Tuesday, May 12, 2009

Orchestral Maneuvers In The Dark, Killing Joke; The Dead

The Secret Museum

By Jim Webb

After briefly raving about The Monochrome Set last time, I’ve continued my early 80’s U.K. listening revival with Killing Joke and Orchestral Maneuvers in the Dark. Both bands were favorites of the legendary Brit radio DJ John Peel, and were recorded for his program many times between 1979 and 1983.

O.M.D. was the anti-punk band of the late seventies who, with Gary Numan and The Human League, spearheaded the synth-pop movement. Melding pop songwriting hooks and commercial-sounding synthesizers, with a simple drum machine keeping an upbeat rhythm, O.M.D. were the next evolutionary step to such 70s bands as Kraftwerk, Roxy Music and Sparks. They had a handful of Top Twenty British singles, including Enola Gay and Electricity, before running out of steam in the late 80’s. Their closest reference is Soft Cell, though minus Marc Almond’s implied decadence. If you absolutely hated Tainted Love, then take a pass on O.M.D., but if, like me, you think Tainted Love was a good pop song that unfortunately got played to death, you’ll probably like Orchestral Maneuvers in the Dark.

Killing Joke are much simpler and direct than Orchestral Maneuvers. They’re a straightforward guitar/ punk band that didn’t vary (at first) their unusually dense sound too much. By the late eighties and into the nineties, however, they started becoming a little too bombastic for my taste. Keep in mind 1980 Killing Joke is definitely “of the period”, meaning three-chord guitar nastiness that is satisfying in its striped down assault. If there’s a knock to be leveled against them it’s that now their late 70’s/ early 80’s output sounds a little dated. Not much melody in the songs, but hell – you could say the same about a lot of groups of the era.

Whomever John Peel promoted on his program was guaranteed to provide interesting listening. Peel’s been gone a few years now, and is still greatly missed. It would take a lifetime to catch up with all his recorded BBC sessions. His tastes were wide-ranging and impeccable.

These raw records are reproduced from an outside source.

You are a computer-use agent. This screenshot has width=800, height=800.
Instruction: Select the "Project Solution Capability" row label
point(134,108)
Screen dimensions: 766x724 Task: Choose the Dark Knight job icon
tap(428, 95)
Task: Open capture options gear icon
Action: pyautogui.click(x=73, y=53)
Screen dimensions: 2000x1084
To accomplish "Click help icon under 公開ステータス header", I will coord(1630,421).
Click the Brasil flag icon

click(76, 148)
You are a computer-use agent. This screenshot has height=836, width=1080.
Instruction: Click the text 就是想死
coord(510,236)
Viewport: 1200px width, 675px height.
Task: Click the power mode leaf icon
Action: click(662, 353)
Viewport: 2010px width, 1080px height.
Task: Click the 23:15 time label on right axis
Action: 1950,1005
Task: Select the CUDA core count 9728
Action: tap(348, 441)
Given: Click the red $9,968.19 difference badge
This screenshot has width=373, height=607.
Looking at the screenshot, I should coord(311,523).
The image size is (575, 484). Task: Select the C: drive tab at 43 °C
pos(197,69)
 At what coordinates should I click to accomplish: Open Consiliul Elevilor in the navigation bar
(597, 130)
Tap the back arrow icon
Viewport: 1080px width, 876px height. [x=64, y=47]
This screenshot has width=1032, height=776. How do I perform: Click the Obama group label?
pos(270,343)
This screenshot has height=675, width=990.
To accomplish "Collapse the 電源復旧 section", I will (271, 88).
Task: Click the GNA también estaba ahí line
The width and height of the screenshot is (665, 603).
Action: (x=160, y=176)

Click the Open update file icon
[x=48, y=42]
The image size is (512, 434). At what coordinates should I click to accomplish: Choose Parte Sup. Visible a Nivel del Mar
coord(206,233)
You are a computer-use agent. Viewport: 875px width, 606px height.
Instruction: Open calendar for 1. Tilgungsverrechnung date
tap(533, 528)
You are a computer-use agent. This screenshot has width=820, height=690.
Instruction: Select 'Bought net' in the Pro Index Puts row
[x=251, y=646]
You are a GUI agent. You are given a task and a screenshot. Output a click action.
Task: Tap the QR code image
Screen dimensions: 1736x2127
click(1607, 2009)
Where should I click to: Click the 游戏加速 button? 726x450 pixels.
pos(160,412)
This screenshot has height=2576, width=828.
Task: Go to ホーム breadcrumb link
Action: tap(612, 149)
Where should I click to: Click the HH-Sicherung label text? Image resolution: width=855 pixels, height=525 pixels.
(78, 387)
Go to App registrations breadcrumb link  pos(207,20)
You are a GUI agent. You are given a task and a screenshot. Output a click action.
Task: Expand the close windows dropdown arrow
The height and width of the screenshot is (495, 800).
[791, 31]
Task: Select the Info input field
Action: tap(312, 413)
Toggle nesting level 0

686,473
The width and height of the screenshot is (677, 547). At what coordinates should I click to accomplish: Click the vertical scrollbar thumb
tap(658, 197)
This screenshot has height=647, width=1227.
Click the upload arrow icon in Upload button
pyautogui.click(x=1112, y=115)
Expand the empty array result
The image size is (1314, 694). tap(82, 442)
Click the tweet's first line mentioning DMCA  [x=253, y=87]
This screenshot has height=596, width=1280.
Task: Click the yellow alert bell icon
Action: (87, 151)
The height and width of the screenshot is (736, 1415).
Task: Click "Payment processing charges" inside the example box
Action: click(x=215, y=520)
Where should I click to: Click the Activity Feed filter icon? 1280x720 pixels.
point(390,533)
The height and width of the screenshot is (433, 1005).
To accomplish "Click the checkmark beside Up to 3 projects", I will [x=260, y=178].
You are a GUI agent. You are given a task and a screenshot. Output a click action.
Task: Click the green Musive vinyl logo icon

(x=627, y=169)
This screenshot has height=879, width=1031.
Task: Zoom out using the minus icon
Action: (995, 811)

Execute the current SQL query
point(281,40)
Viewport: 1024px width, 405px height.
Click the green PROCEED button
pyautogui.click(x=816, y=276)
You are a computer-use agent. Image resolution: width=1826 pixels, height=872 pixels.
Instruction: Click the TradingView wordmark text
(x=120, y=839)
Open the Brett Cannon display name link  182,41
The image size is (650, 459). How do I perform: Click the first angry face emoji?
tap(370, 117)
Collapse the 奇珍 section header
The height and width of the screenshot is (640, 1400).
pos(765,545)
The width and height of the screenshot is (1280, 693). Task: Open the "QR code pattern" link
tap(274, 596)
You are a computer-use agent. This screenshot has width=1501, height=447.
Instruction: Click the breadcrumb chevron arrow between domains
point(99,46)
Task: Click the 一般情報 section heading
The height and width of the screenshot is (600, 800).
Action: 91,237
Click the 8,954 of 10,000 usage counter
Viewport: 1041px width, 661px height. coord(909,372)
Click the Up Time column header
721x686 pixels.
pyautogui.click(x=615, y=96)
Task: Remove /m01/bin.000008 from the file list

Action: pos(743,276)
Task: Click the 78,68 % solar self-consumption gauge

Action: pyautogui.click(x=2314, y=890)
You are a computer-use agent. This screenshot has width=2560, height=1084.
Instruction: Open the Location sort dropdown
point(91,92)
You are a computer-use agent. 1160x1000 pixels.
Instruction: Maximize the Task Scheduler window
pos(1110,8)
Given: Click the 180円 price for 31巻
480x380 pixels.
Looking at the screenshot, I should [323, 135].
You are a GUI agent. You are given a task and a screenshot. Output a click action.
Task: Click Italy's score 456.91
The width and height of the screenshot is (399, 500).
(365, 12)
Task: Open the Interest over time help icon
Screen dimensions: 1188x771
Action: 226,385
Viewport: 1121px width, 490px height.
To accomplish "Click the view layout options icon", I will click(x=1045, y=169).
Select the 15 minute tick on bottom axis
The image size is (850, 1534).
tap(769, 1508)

The Dead- Pepsi Center, Denver
May 7, 2009


Good show, mind-bending drive from Santa Fe to Denver (as usual.) I don't know if any group is "worth" driving twelve hours roundtrip, but in the end I couldn't miss it. The Dead (minus Grateful, because it ain’t the same without Jerry, man) now has Gov't Mule/ Allman Bros. guitarist, vocalist Warren Haynes on board for this tour. Warren thankfully doesn't try to mimic every guitar line Garcia created, but follows him respectfully at times, while adding his own signature sound. A nearly full house at The Pepsi Center was pumped to the max for the first Dead tour since 2004. Bob Weir, Phil Lesh, Mickey Hart and Bill Kreutzman aren’t just still alive and well, but seemed revitalized after their five-year hiatus, and played for two and a half hours. The first set featured classics like Casey Jones, Easy Wind, and Loser, while the second set opened with an acoustic Deep Elem Blues, then Me And My Uncle, before Phil sang Whiskey In The Jar. For thirty-plus years now I have never been able to get into the drums/space portion of the show, where the drummers bang around for ten minutes before the full band joins in on a freeform jam that goes nowhere. This gig was no exception. A nice ending with Not Fade Away and an encore of Ripple. Only The Dead could range from a traditional Irish tune to Buddy Holly in one evening and somehow make it work. The World's Greatest Bar Band is back, and Jerry's kids are still happily soaking it all in.